Even then, with the game built and designed for behemoths in mind, last years leading scorer was the 5'7" Martin St. Louis of the Stanley Cup champion Tampa Bay Lightning. While people talk about how the players have gotten bigger and faster in the modern era, their speed has all the subtlety and skill of a run away car. They go straight up and down the ice, continually picking up speed, and running over all objects in its path, but can do little else.

There were eight teams in the quarterfinals for the men's Olympic hockey medal round. Canada's final standing will depend on who the losers are in this round and the next. If the teams eliminated have a better record than Canada did in the preliminary round they will finish ahead of them in the standings. I don't think it's possible for them to finish eighth, but sixth, and even seventh are very likely where they will end up.

The headlines across Canada, and front pages of newspapers, have all carried pictures of the dejected hockey players sitting on the bench as they watch the seconds count down in their loss. On the same day Canadian athletes had won four medals, two gold, a silver and a bronze, yet all it seems we're supposed to care about is one team's fortunes.

On a day we should have been celebrating wonderful victories all that was deemed worthy of reporting was a bunch of professional athletes losing a game. How do you think that makes the people who survive on spare change and usually train at their own expense feel? These guys, who make more money in a month than most Olympic athletes, who are put on pedestals by the press and subsequently the public, get more publicity by losing than others do by winning a Gold medal.

I'd be pushing for a ban on professionals in the Olympic games again. Send the dream teams home, be they basketball, hockey, or tennis. These games should be the hour when the people who strive for years to obtain the pinnacle of achievement in their sport are allowed their moment in the spotlight.

The media and the public barely recognise their existence except for these two-week periods every four years, and now even that is being taken away from them by the arrival of professionals in basketball, hockey, and a lesser degree tennis. The Olympics have fallen a long way from their original idealism, if it actually ever existed, but some essence of that still remains in the efforts of the athletes who compete and win through genuine effort, and skill.

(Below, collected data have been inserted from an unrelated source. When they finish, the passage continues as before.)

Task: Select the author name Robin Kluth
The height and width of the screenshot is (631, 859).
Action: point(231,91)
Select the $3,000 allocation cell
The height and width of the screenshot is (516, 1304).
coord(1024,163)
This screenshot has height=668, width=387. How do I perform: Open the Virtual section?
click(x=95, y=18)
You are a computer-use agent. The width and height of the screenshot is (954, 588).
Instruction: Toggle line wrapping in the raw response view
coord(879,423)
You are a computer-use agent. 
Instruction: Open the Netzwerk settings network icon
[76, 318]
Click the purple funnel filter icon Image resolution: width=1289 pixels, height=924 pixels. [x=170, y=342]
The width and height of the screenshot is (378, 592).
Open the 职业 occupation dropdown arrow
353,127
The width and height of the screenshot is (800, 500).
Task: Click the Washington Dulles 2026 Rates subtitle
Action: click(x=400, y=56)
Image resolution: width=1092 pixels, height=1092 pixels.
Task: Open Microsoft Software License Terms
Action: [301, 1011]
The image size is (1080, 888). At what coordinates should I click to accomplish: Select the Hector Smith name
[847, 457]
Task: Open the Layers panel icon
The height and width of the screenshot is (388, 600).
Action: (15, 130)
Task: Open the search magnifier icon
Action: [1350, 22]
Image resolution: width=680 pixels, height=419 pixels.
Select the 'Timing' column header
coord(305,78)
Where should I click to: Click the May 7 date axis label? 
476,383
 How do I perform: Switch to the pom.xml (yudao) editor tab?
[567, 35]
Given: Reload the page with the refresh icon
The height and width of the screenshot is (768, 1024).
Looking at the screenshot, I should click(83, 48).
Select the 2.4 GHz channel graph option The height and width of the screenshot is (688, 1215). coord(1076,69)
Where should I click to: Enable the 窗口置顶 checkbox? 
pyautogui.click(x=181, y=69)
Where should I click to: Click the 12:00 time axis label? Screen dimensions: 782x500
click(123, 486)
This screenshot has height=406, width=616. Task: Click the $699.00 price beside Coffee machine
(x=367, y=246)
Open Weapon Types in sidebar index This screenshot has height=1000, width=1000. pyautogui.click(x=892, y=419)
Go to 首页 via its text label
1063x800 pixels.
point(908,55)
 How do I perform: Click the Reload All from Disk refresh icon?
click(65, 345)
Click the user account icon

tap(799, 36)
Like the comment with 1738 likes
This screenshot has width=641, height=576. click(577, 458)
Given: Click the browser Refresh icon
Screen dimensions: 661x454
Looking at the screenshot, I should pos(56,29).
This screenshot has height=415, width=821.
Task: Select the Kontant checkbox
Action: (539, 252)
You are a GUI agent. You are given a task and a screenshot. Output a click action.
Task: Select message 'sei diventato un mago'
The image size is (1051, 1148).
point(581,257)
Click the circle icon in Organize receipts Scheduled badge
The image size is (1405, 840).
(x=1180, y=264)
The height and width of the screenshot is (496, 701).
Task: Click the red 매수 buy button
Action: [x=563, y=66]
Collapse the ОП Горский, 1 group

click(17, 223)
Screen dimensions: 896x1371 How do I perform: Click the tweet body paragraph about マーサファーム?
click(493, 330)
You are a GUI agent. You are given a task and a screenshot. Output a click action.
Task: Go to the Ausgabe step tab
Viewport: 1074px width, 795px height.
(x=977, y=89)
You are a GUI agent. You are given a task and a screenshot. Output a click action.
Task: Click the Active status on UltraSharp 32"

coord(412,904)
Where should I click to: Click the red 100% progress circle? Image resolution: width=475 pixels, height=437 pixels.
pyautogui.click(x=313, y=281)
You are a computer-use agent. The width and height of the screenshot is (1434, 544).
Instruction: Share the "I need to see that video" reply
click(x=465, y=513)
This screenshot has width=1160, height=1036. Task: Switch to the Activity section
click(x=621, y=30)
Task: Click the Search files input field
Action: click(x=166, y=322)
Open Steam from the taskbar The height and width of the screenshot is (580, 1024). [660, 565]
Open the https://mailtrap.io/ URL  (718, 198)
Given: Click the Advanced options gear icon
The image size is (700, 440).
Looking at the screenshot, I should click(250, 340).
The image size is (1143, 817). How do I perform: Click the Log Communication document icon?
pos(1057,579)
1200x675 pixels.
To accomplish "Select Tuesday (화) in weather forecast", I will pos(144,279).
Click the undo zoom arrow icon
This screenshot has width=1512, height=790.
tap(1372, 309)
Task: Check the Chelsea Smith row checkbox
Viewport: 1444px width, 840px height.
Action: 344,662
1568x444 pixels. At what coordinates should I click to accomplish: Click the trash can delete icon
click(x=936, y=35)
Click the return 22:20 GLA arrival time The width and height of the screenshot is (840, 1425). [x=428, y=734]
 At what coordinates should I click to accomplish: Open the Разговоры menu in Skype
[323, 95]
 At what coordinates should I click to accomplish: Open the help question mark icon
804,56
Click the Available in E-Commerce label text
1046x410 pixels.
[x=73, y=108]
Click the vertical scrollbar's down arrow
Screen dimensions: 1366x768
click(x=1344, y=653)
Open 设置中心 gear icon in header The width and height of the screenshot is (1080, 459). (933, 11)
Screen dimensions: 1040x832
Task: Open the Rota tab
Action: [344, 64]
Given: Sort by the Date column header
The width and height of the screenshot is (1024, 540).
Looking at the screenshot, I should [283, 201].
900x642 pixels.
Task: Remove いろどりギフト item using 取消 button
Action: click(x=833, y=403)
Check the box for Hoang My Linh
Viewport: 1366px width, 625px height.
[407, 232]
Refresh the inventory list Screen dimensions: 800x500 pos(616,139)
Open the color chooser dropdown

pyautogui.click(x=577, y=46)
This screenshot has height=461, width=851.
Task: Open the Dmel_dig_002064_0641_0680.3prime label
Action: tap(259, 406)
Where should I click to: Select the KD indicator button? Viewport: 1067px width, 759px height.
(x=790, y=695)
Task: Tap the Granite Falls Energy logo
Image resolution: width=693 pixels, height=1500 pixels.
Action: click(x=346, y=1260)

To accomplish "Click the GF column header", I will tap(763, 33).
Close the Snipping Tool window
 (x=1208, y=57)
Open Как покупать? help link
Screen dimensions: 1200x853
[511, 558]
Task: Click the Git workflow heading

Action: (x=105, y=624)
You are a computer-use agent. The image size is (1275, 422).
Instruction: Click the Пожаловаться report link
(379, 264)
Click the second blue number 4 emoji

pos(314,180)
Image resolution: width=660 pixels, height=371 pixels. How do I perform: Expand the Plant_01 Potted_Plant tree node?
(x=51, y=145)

There has been a concentrated effort to reform the Olympics. Corruption among officials is being rooted out, drug cheaters are being hunted down, (a little overzealously by Richard Pound is his desire for the spotlight) and they're even trying to make the arcane rules governing the judging of skating events understandable.

But as far as I'm concerned, if they want to keep the light on the people who matter, the athletes, they need to turn back the clock to the days before they allowed the professionals to participate. Be they the hockey players from the N.H.L. or the Basketball players from the National Basketball Association, they are a distraction from the rest of the athletes who strive and compete for their countries.

Give the games back to the people who spend their lives preparing for them, not the people for whom they are only an afterthought and something to do if they feel so inclined. I'd rather see a bunch of amateurs try their best and lose, than so ?called professionals achieve the same results and steal the spotlight.